Friday, 15 June 2007

Gasosa

Let’s say you bought a second hand car, and want to have the paper work recognized by public office. First, you manage to get to the office. Well done. Then, and in spite of carrying all the necessary documents, one document is found to be missing: the fiscal id. It could be any other, really, but this is how the story goes. You confirm with the lady behind the counter that there’s no way you can have the document recognized without your fiscal id, so you submissively lead yourself downstairs while switching to bargaining mode. At the entrance, you expectedly find a big commotion of kids who had already insisted to help you as you went in. So you pick one and engage in the conversation. He says “car papers, fiscal id, no problem...”, so you start discussing the gasosa. If you have some skills, you might even cut it by half, and then you agree to hand him your documents, passport included.
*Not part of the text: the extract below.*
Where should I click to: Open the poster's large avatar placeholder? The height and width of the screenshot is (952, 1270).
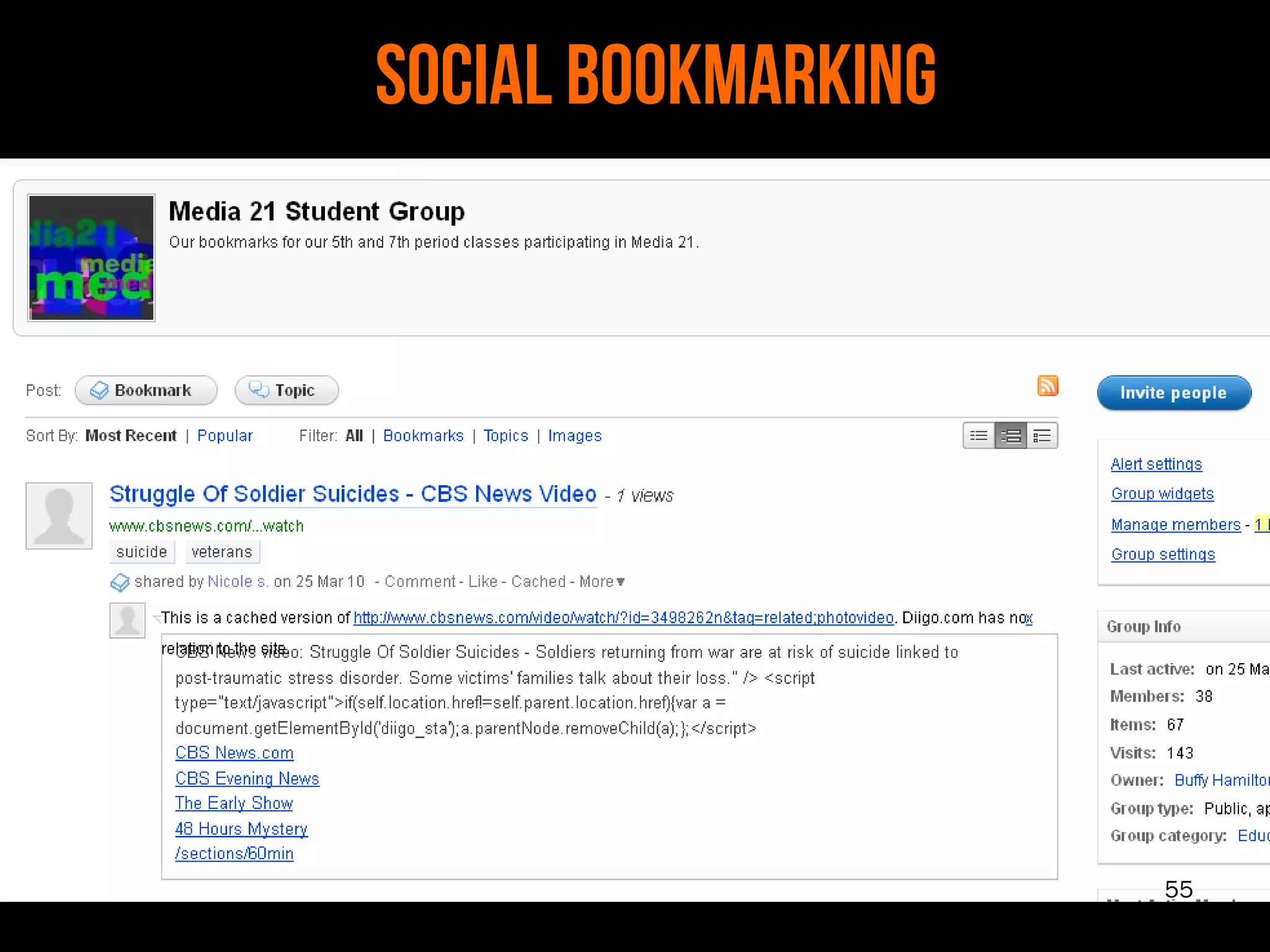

He goes to other kids, he buys official stamps from them, takes some photocopies and comes back a bit later to pick up the gasosa, plus, of course, the normal office price. Then you stay there and wait. You take your time to look at other people engaging with other kids, you wonder a bit about the ways of the world, and in conversation with your Angolan mate (without whom you’d have probably not felt comfortable enough to lose sight of your passport), you find out about the probable gasosa process. Part of it is for the kid who is selling you the service, part of it is for the guard who sells the kid the service of letting him through the back door. In the absence of more intermediaries, the rest is certainly for the lady who 40 minutes before assured you that there’s no way she could help you without your fiscal id. All in all, and to make the story short, I spent about a hundred dollars in gasosa that day. I am currently waiting for the vehicle property card, for the fiscal id, and for the Angolan driver’s license. These were all different gasosas. Some of these documents are known to take years to be ready (literally), in the absence, that is, of further, and greater, gasosa. Luckily you can usually drive (or do whatever documents allow you to do) with the respective receipts. Well, you may have to extend the receipt’s validity, in which case you know what you’ll have to do. On a related note, the IMF said Angola will grow by 35% this year (!). If they’re any precise on their numbers, it can only be more than that. Anyway, I can drive now.

Monday, 4 June 2007

Imbondeiro


Behold the imbondeiro, national tree of Angola. Mukua, the fruit, is visible on the younger tree. With the tree, its leaves and fruit, you can make juice, jam, soup and medicine, you can color things red, make rope and rough cloth. You can also use craters in older trees as barns or graveyards. Judging by the picture, parking your Toyota Hiace inside one is also a possibility. On an almost entirely unrelated topic, Mukua is the name of the club I am going to this coming Friday. It's famous for the Angolan dances kizomba, semba, and tarrachinha.